Housing as a digitalized service
The Danish WP is led by Maja de Neergaard. 2024-2029 (6 years) SEK 16 700 000 / RUC 2 500 000
Digitalization is today an integral part of how we dwell, not only because of new smart home technologies, but also because new housing developments are built with digital infrastructures and/or based on digital platform services. This project addresses the societal consequences of this type of digitalisation and explores how it is redefining how we dwell and turning housing into a digitized service.
Previous research focuses on digitalisation in relation to platforms for temporary occupancy, housing management, and user experiences in relation to energy saving technologies. While it suggests that digitalisation causes changes to the way people inhabit and occupy their dwelling, it does not engage with substantial theorisation of the emerging dwelling practices, nor do they seek to provide broader systemic explanations of the changes taking place. Also, existing research is separated between systemic and lifeworld studies.

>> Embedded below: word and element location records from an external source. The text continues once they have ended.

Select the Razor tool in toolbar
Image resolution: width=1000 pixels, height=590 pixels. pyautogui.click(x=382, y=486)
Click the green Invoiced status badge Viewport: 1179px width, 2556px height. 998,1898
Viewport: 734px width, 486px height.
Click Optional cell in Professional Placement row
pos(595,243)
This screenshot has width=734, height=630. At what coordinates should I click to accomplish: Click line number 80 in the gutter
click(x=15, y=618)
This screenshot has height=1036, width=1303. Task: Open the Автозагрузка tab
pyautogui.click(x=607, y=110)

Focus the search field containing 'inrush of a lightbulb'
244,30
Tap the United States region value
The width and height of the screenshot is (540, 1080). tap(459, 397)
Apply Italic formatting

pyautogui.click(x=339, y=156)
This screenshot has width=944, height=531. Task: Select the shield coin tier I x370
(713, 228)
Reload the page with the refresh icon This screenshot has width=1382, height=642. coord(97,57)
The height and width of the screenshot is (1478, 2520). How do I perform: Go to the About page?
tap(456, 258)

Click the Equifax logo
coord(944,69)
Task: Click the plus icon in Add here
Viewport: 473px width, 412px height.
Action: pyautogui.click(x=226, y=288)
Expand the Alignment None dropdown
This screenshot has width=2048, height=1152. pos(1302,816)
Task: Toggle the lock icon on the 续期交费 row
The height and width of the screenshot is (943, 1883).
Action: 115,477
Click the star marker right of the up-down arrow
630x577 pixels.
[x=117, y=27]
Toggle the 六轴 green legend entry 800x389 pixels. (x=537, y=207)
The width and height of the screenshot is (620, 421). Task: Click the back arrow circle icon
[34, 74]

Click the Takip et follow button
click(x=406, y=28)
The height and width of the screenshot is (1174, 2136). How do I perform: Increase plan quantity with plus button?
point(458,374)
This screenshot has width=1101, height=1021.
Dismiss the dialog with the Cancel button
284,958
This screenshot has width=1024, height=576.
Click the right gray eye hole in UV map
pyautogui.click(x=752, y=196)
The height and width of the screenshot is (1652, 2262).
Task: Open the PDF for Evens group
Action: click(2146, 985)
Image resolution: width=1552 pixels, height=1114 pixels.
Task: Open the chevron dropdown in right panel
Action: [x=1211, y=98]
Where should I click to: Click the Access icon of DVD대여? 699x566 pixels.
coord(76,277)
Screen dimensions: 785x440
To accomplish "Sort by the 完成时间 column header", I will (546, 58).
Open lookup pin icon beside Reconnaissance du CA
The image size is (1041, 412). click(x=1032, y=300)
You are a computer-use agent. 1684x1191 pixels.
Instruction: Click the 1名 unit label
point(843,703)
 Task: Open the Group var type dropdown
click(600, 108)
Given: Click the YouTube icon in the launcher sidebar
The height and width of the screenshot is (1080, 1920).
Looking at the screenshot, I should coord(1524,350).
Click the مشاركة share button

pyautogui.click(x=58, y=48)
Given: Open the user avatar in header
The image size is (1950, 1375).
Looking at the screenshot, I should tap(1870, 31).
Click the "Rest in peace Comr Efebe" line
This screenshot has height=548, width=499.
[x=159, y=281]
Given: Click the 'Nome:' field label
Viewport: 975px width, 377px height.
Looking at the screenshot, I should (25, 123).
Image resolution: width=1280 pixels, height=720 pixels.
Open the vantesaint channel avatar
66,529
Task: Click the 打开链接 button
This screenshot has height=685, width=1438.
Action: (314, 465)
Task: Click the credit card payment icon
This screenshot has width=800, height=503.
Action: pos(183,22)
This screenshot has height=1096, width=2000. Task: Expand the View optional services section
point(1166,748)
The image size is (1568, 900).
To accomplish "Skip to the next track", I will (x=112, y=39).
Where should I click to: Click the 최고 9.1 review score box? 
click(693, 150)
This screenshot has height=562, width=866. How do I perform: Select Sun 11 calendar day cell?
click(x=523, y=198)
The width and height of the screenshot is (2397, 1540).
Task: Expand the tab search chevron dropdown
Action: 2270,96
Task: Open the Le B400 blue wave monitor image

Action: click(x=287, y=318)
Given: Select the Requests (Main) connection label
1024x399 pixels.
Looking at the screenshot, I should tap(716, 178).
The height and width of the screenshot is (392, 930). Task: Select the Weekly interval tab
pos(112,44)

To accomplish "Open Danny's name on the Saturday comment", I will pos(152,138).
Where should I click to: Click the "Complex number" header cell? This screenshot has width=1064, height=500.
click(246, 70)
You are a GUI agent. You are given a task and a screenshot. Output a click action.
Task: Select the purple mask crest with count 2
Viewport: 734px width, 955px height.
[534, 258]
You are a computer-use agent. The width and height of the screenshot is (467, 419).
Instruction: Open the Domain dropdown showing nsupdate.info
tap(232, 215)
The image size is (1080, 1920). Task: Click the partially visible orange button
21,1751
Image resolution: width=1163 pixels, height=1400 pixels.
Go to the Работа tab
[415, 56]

Through combining systemic and lifeworld research, this project fills a significant knowledge gap. Among the changes caused by digitalisation is an increased formalization and commodification of the social, material, and technological orchestration that inhabitation involves. The project explores novel cases of digitalised dwelling, such as the Kaktus Towers in Copenhagen, and develops a relational perspective that combines theory of practice with political economy and integrates the analysis of the systemic and the lifeworld perspective.
Project team:
Guy Baeten (PI) and Carina Listerborn from Malmö University, Fredrik Torisson and Pablo Miranda from Lund University, Maja de Neergaard from Roskilde University, Maria Kaika from the University of Amsterdam and Inge Goudsmit from the Chinese University of Hong Kong.